Outras prioridades: Portugal visto pelos olhos dos outros

Estava em plena mata atlântica perto de Ilhéus, no estado da Baía. Depois de dias a ler e a espreguiçar num resort, decidi explorar as zonas em redor com um grupo de turistas. Às tantas comecei uma conversa com um casal de argentinos. Ele médico, ela professora. Conversa agradável, que passou pelo deus Maradona, o tango, o fado e o vinho. Falei do Porto e aí a conversa sofreu uma reviravolta. O homem argentino afirmou, sublinhou e teimou a pés juntos que o vinho do porto era chileno e não português. Fiquei incrédulo. Retorqui e discuti e mesmo assim ele ficou na dúvida. E admito, a conversa ficou por ali.

Anos mais tarde, a viver em Amesterdão, eu era um europeu quase exótico para os locais. Achavam piada ao português da terra do fado e sabiam a origem do vinho do porto. Não raras vezes falavam-me de duas personalidades que, para além do sol do Algarve, eram para eles sinónimo de Portugal: Fernando Lameirinhas e Fátima Moreira de Melo. Lameirinhas é um cantor de fado, e também escritor, natural do Porto, que emigrou em 1959 para a Bélgica e mais tarde para a Holanda.

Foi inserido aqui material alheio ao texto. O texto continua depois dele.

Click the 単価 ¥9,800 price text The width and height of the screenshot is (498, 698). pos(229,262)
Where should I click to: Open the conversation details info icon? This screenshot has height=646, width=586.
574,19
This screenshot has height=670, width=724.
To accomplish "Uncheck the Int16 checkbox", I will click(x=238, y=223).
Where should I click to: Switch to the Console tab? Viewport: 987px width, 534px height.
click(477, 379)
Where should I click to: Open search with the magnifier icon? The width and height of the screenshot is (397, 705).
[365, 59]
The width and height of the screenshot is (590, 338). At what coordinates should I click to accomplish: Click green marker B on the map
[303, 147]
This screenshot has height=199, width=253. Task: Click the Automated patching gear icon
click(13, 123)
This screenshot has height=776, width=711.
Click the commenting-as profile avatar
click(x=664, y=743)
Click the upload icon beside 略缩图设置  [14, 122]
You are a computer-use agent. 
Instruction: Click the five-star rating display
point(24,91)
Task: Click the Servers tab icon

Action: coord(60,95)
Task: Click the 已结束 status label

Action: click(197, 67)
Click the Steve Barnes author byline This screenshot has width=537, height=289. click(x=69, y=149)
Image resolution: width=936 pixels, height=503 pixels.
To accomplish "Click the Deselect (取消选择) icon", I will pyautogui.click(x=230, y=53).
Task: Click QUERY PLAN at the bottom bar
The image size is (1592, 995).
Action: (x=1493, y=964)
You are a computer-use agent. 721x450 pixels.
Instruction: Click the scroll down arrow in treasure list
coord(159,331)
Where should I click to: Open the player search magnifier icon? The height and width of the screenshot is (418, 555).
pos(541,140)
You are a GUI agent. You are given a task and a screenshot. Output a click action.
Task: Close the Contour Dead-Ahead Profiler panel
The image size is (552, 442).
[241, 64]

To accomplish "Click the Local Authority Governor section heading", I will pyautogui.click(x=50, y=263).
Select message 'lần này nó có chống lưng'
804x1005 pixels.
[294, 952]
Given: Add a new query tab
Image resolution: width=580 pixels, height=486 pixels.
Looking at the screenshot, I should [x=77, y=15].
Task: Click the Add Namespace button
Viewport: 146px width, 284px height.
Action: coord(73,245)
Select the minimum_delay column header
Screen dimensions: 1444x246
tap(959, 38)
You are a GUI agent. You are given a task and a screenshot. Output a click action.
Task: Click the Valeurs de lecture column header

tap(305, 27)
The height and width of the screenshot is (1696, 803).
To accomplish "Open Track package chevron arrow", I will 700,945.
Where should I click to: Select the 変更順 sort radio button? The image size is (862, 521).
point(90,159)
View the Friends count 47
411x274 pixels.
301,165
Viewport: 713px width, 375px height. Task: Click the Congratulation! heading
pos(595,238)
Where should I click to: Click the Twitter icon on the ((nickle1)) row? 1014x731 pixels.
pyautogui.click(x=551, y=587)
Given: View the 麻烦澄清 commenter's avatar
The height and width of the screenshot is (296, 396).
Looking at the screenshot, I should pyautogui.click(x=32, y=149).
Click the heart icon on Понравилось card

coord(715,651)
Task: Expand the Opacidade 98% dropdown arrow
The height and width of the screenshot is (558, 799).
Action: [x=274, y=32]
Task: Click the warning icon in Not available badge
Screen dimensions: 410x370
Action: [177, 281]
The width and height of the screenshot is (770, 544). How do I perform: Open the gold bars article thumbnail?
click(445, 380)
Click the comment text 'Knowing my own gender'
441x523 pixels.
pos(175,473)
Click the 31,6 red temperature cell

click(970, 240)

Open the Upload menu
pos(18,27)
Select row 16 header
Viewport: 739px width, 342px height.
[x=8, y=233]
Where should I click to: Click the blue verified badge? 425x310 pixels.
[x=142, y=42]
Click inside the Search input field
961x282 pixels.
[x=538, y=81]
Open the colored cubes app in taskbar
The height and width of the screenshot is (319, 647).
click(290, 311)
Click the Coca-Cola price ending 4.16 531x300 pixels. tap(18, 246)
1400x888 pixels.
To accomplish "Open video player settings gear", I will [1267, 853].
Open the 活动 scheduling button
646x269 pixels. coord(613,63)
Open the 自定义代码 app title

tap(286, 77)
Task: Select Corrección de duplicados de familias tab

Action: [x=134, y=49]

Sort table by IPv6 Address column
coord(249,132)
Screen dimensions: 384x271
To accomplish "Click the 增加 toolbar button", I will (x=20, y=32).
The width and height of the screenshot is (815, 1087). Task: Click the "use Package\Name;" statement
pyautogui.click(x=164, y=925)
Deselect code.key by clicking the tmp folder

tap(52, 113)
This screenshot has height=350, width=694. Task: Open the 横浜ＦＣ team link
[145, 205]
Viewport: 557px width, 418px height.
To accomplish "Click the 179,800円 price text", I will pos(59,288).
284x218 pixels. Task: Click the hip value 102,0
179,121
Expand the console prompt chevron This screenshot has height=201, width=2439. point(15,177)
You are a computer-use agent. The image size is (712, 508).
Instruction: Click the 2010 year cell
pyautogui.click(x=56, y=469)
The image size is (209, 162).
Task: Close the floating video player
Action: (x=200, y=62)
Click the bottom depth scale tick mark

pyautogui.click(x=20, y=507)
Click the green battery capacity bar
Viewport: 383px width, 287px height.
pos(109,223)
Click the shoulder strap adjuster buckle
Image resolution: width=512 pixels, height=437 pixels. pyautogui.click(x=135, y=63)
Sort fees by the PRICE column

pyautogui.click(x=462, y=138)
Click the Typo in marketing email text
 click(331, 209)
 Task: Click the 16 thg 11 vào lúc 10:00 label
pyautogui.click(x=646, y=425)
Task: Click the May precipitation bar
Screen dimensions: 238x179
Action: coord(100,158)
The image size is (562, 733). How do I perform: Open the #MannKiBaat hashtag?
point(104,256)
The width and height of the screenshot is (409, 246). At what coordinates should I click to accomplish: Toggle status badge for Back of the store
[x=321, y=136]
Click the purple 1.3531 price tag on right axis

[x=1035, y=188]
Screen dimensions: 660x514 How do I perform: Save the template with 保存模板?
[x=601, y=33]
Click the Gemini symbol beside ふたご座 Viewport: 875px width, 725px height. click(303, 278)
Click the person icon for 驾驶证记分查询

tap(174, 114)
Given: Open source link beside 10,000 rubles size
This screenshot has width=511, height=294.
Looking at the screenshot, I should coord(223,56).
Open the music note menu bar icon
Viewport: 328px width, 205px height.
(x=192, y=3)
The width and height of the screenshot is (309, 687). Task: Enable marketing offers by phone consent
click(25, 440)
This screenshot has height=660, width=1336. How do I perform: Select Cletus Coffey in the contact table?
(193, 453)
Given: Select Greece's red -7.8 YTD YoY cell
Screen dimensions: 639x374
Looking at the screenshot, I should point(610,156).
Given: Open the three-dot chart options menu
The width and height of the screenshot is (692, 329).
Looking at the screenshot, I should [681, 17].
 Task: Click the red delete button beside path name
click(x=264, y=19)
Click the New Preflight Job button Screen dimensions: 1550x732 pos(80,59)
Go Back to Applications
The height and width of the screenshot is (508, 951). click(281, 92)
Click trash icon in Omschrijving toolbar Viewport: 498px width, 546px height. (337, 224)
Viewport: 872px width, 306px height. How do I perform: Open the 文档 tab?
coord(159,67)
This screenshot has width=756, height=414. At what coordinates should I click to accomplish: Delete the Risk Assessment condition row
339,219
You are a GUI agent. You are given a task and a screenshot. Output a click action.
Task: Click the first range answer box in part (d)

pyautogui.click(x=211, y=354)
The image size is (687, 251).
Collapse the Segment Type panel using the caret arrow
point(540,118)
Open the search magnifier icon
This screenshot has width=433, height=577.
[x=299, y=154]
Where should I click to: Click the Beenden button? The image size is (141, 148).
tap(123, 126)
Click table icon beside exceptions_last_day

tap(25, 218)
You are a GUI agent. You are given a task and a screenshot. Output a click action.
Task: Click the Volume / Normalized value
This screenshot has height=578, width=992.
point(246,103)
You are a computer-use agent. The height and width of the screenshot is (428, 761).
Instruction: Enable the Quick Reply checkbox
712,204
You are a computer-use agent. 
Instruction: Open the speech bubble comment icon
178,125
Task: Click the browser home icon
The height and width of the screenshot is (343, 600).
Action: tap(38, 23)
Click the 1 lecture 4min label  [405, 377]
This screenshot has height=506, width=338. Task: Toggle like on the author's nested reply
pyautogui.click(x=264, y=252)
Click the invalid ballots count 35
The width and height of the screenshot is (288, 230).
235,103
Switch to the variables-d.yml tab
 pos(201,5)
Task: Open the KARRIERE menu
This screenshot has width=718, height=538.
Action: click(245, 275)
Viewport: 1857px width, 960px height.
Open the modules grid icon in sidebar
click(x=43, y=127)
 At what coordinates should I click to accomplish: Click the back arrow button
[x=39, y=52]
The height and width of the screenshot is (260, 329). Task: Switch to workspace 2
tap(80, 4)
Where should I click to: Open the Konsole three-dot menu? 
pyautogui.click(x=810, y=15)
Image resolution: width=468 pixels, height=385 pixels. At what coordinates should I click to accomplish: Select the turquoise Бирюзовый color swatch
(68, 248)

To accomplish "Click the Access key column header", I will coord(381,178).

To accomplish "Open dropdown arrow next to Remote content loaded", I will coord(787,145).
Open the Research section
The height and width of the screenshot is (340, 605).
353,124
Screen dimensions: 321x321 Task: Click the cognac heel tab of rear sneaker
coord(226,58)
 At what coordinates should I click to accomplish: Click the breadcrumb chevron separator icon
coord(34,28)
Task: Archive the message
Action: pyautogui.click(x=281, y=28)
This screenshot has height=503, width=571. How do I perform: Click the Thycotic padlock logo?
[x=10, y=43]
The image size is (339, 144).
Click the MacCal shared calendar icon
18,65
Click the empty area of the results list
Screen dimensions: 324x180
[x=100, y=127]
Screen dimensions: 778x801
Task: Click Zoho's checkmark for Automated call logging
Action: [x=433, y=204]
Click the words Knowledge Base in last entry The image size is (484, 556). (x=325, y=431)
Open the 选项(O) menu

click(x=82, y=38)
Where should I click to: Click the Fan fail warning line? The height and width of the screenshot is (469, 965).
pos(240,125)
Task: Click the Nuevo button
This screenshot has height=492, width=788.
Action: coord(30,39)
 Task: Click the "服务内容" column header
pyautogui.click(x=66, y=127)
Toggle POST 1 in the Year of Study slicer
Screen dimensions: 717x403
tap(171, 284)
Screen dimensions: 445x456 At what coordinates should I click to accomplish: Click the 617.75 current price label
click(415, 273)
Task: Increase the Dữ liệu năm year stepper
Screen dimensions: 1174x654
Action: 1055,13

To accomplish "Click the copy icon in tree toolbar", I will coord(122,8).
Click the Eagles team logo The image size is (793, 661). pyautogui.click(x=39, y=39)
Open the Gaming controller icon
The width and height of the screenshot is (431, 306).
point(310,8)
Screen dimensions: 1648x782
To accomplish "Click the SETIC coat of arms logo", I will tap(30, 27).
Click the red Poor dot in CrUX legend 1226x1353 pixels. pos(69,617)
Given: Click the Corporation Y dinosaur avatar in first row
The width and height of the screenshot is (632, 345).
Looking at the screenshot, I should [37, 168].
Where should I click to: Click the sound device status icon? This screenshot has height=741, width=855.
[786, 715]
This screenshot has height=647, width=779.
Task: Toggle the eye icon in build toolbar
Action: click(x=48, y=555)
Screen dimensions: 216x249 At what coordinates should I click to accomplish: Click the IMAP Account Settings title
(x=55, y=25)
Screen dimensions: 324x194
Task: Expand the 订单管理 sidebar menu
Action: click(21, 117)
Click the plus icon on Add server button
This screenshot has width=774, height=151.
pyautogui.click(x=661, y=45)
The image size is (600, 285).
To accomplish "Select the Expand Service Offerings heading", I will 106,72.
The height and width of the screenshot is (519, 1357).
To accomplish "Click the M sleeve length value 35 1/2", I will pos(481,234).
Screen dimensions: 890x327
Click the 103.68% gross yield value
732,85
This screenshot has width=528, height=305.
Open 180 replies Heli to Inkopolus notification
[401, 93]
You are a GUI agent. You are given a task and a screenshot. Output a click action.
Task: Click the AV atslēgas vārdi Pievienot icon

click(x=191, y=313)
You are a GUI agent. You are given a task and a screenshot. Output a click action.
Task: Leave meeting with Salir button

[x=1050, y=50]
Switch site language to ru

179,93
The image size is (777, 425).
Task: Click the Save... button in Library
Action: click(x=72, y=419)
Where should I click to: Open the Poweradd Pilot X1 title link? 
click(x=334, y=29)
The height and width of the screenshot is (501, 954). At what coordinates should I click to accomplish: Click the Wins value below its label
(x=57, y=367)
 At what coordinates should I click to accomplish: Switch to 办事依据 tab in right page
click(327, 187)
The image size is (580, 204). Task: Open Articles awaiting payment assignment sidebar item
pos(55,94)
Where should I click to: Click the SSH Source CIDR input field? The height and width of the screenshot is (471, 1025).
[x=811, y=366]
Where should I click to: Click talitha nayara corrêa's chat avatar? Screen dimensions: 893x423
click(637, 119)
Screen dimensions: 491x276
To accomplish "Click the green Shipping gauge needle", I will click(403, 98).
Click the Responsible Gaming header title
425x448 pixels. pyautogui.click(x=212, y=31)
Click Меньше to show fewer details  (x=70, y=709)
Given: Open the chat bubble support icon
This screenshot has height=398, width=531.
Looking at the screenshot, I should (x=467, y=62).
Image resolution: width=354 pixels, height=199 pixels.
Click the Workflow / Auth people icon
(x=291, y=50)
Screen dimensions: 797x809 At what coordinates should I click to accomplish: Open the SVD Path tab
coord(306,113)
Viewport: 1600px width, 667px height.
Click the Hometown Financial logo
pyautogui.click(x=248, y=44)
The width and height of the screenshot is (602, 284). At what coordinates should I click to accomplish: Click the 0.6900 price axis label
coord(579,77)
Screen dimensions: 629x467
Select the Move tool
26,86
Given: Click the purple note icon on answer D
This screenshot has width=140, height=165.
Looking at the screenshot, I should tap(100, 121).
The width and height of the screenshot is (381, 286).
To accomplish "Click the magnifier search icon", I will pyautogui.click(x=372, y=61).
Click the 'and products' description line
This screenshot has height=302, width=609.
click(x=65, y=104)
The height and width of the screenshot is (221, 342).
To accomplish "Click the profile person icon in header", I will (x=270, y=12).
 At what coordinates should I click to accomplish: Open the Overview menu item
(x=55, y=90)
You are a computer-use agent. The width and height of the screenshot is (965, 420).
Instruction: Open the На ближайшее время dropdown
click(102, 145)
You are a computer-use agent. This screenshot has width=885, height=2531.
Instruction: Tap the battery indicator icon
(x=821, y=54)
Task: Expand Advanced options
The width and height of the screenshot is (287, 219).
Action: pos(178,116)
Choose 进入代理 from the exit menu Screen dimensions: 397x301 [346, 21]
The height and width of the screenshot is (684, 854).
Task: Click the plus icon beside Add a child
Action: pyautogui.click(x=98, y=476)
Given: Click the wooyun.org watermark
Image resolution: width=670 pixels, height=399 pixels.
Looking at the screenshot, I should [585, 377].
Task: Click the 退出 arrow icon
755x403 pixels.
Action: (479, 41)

É presença assídua nas televisões holandesas sempre que o assunto é Portugal e, claro, fado. Fátima Moreira de Melo, nome mais português era impossível, é a ex-estrela e capitã da seleção holandesa feminina de hóquei em campo – um desporto de elite lá nas terras baixas. Loira de olhos acastanhados (e hoje é estrela internacional de póquer) filha de pai português e que mal arranhava umas palavras na língua de Camões.

Foi um novo Portugal para mim. Desconhecia estes dois exemplos e duvido de que a maioria dos portugueses saiba quem são.

Anos mais tarde, no final de 2018, visitei Paris em reportagem. Entre entrevistas e visitas guiadas, tirei tempo para ver e sentir um pouco o ambiente da cidade. Ali nuns bares perto do bairro Pigalle, com um ambiente jovem e muito parecido com o que se vive aos fins de semana no lisboeta Cais do Sodré, falei à paisana (sem caderno de notas ou gravador em riste) com parisienses e percebi o quão conheciam Portugal. Poucas ou nenhumas dúvidas existiam nas áreas em que a conversa tocava. Não deixa de ser estranha e nova esta ideia diferente que certos países têm de Portugal. E como aos seus olhos hierarquizam as suas preferências.